However, the Court concluded that the stop work order in this case was “insufficiently ‘coercive’ or ‘adversarial’ to constitute the functional equivalent of a ‘suit,’’’ explaining:

. . . [A] stop work order is “an order by the Buildings Department to stop all work at the site, unless otherwise noted on the stop work order.” . . .  The blank form states that “you are hereby ordered to immediately stop all work at the above premises . . . FAILURE TO COMPLY WITH THIS STOP WORK ORDER MAY RESULT IN CRIMINAL CHARGES BEING FILED AGAINST YOU.”  Significantly, Ross [a witness for the DOB] stated that “the stop work order is really the violation itself,” and that “the violation is in itself[] the stop work order.”

The notice of violation issued in this case states that the “Violating Conditions Observed” included “failure to adequately support adjoining ground and/or structures during pile driving operations” and noted that there was “[e]xtensive thru-cracking observed running vertically on side and rear walls of 2-story extension of adjoining” building.  Under the heading “Remedy,” the notice of violation states “stop all work forthwith,” “reevaluate means and methods of installation so as to prevent damage to all property and structures,” and “submit all plans and monitoring reports to SEPEX for eng’g revision.”  The notice of violation indicates that it is designated a “hazardous,” “class l” violation, requiring an appearance before the New York City Environmental Control Board to determine the amount of civil fines and penalties. The purpose of the hearing was to determine the amount of any fines for violations, not to determine whether the stop work order should be lifted.

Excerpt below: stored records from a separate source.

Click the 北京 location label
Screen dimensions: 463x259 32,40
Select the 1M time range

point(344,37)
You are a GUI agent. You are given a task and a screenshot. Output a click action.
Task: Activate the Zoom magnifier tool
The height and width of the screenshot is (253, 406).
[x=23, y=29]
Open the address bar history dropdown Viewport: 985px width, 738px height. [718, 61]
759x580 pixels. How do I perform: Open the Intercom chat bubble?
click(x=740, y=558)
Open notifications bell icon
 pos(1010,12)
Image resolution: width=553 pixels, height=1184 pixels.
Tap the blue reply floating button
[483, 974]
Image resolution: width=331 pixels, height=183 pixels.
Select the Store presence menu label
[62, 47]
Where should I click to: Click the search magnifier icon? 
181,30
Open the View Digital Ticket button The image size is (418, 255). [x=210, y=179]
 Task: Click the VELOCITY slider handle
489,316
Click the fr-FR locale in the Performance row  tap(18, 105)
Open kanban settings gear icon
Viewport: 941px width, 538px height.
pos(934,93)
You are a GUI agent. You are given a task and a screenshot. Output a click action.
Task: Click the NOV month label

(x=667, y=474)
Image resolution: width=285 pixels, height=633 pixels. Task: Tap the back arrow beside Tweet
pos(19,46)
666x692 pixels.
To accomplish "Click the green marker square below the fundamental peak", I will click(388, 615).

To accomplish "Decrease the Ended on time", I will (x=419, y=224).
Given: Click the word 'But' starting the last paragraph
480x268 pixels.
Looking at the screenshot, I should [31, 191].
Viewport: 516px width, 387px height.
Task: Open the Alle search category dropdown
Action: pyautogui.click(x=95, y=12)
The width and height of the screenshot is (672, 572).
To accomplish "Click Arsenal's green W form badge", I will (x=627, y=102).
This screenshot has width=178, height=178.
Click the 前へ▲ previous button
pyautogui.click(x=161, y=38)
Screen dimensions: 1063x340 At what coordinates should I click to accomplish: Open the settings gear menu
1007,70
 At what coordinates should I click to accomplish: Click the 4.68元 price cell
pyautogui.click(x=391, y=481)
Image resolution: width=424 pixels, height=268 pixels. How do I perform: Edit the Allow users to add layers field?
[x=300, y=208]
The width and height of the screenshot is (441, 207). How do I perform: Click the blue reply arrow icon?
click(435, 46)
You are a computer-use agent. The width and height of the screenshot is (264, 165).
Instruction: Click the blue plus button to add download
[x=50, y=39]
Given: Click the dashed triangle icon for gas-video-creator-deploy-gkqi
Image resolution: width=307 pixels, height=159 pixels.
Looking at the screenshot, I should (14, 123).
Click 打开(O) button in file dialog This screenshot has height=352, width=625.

Notably, third-party plaintiffs were not directed to perform remediation work. Third-party plaintiffs were not advised that they were facing a lawsuit or imminent financial consequences for failure to comply (compare Kirchner v Fireman’s Fund Ins. Co., 1991 WL 177251, *5, 1991 US Dist LEXIS 12244 [SD NY 1991] [insurer was required to defend letter that required insured to conduct an investigation and warned that failure to comply would result in legal action seeking reimbursement for funds expended and penalties]). Third-party plaintiffs point out that the DOB directed that they take affirmative measures to “reevaluate means and methods of installation so as to prevent damage to adj. property and structures,” and to “submit all plans and monitoring reports” for review. However, in Ryan [v. Royal Ins. Co. of Am., 916 F.2d 731 (1st Cir. 1990)], the Court found language in letters requesting that the insured submit plans for approval to be insufficiently adversarial (Ryan, 916 F3d at 742).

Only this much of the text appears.